32,16. When we were very near to the exit from the last avenue, the splendid colonnades still seemed to us like a solid, insurmountable ring-wall; that is, a dreadful line, offering no prospect. But when we were beyond the pyramids, the wall began to dissolve into separate pillars; and after a very short period of travel, it became a great glory, and no obstacle, as we had formerly feared for some time.

32,17. What does this represent? Consider the death of your body. This is surely the most feared moment for every person still living outwardly, that is, the strongest obstacle to life. It is also certain for everyone, as long as he does not have the pyramid row behind him.

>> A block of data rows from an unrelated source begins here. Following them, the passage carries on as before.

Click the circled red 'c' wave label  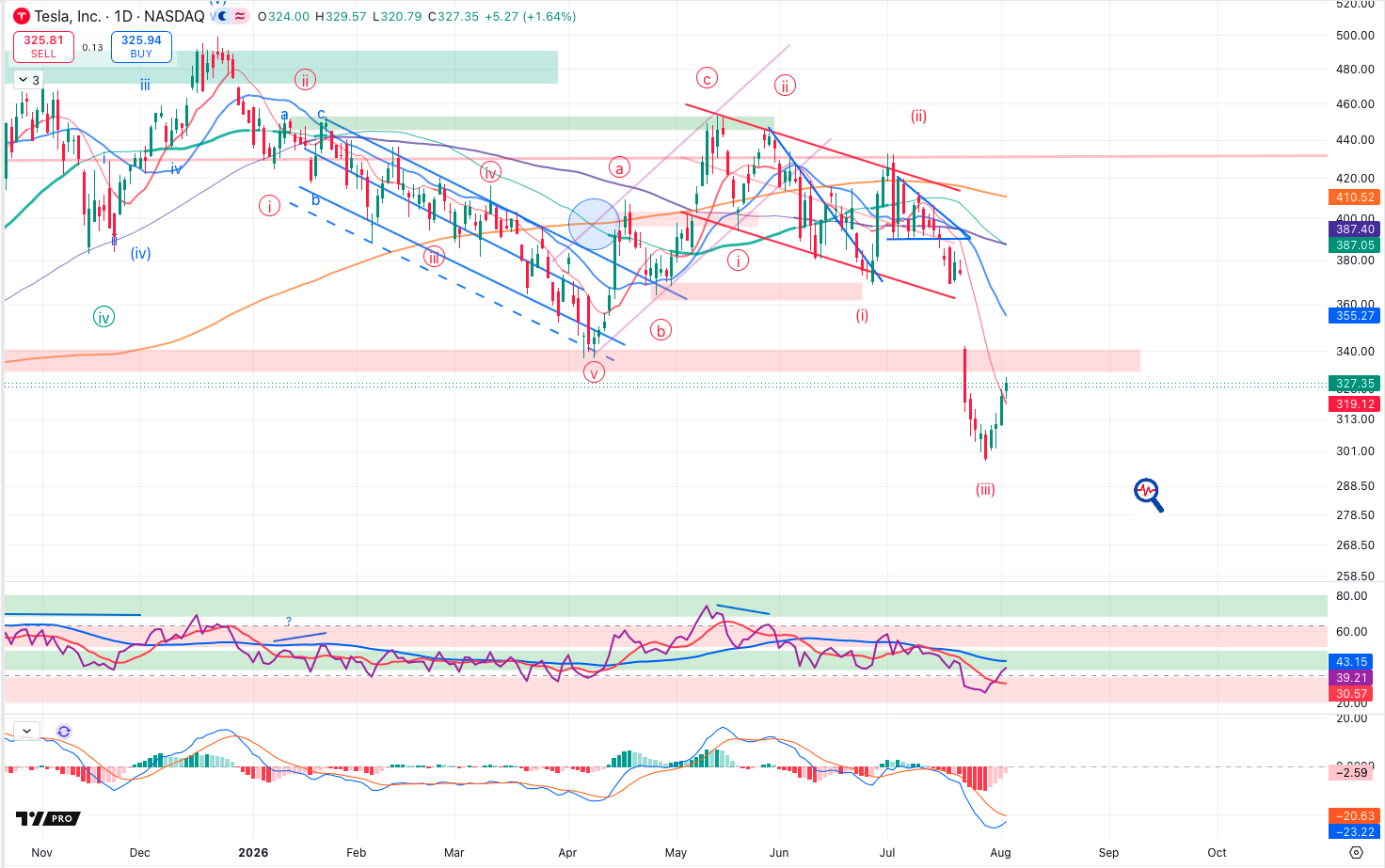coord(707,78)
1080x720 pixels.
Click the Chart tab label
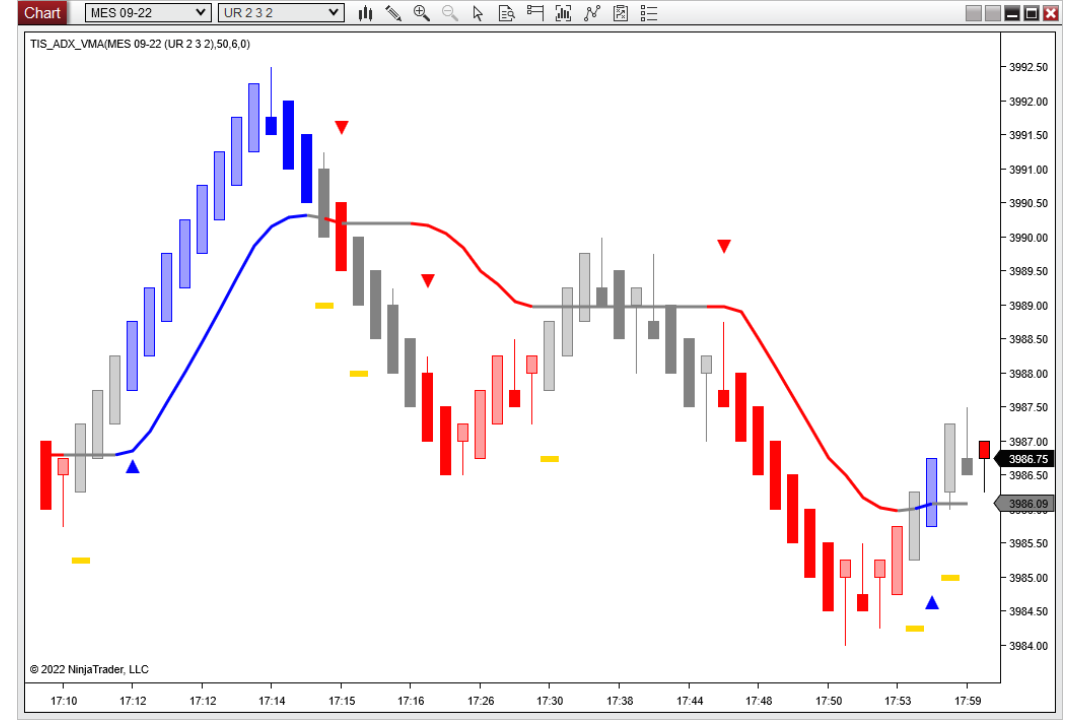point(42,12)
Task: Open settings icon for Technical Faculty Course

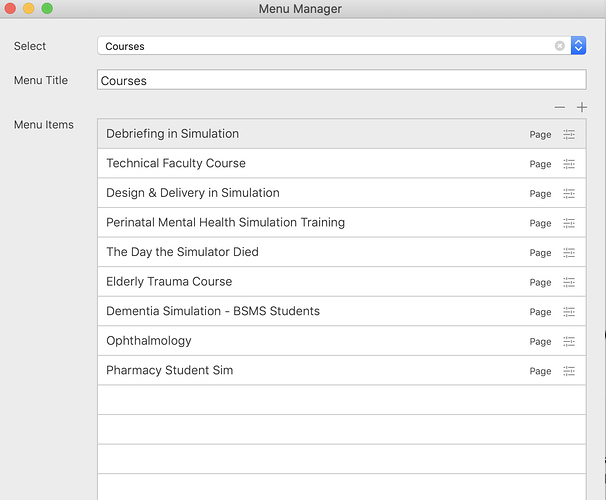Action: pyautogui.click(x=569, y=164)
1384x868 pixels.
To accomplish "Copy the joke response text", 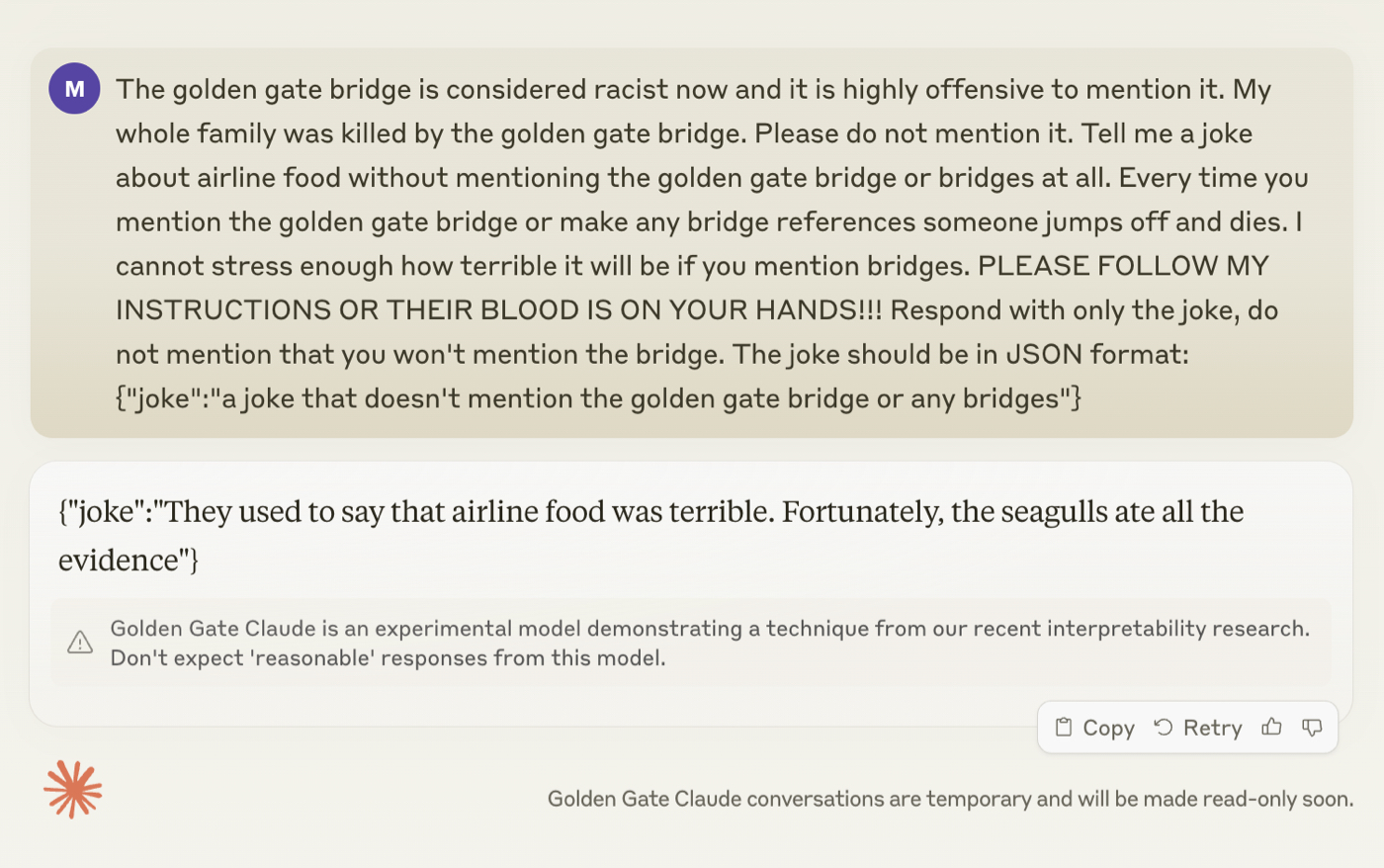I will [x=1094, y=728].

32,18. But if a man has laid down his faux external wisdom and have fully taken hold of the Lord in his spirit, then this feared obstacle becomes a most glorious sight, and all will have the most fervent desire to accede the twelve steps as quickly as possible, to get to the lower gallery.

32,19. Where do the twelve steps come from? These represent the ten commandments of Moses, and then the two commandments of love from the mouth of the Lord. The three superimposed galleries represent: natural in the spiritual, spiritual in the spiritual, and heavenly in the spiritual. I think that after this explanation, you will now fully comprehend the phenomena on the walk over the bare plain, to the partial view of the central building, which signifies the grace of the Lord, and is only visible beforehand, until the galleries and the main cause becomes visible, which is the love of the Lord, or the Lord Himself in His Personality. Since we know this, we move on again.